Data extracts:
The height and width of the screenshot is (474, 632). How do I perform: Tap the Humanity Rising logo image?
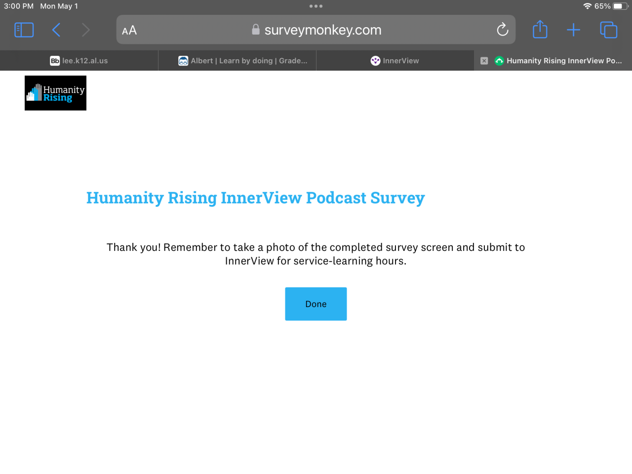(x=55, y=93)
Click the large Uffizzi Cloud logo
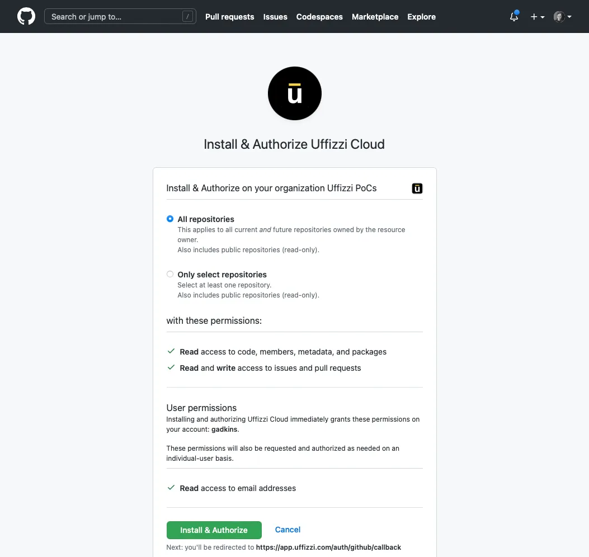Viewport: 589px width, 557px height. tap(295, 93)
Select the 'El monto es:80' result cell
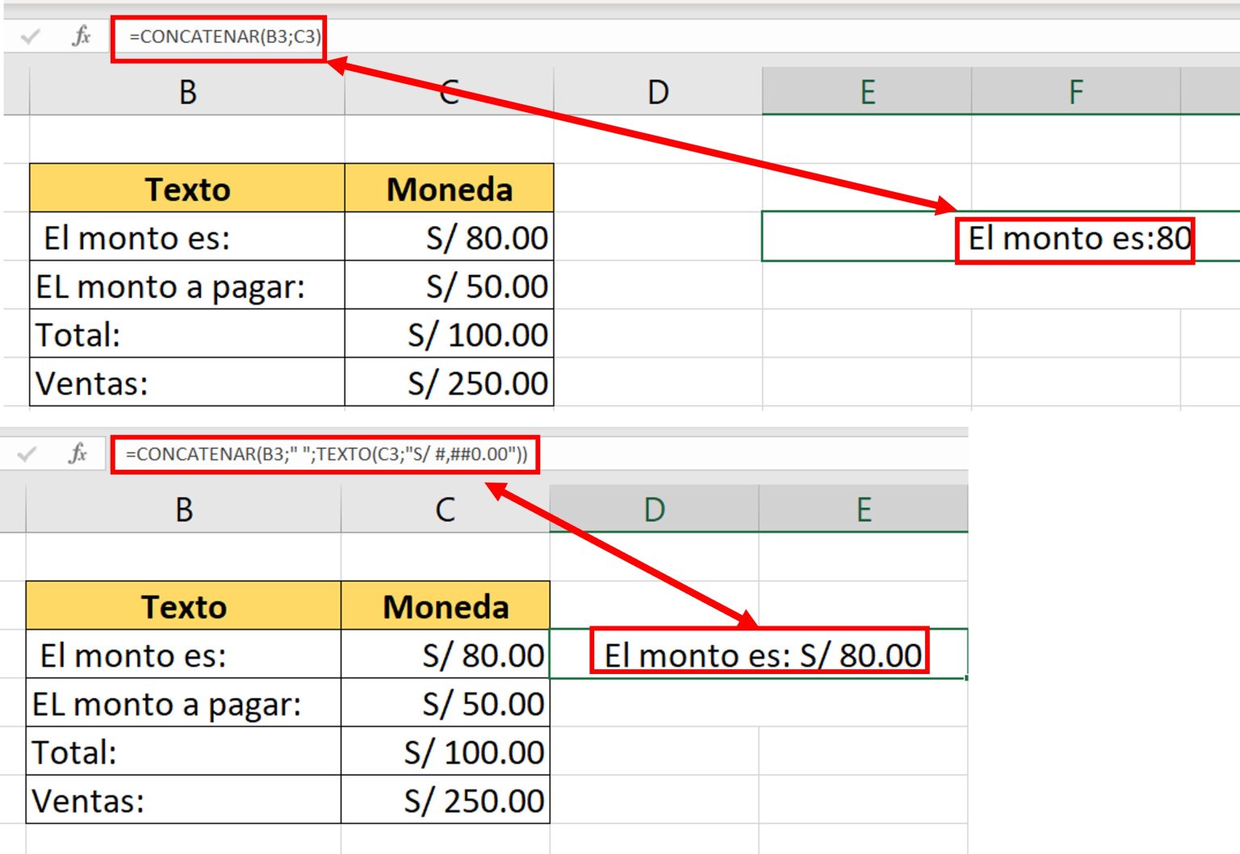 click(x=1077, y=238)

Your objective: In full and without change, repeat the material above, minus the pictures.

Response below:
The height and width of the screenshot is (474, 632). How do I perform: Tap the Humanity Rising logo image?
(x=55, y=93)
Click the large Uffizzi Cloud logo
Viewport: 589px width, 557px height. tap(295, 93)
Select the 'El monto es:80' result cell
 click(x=1077, y=238)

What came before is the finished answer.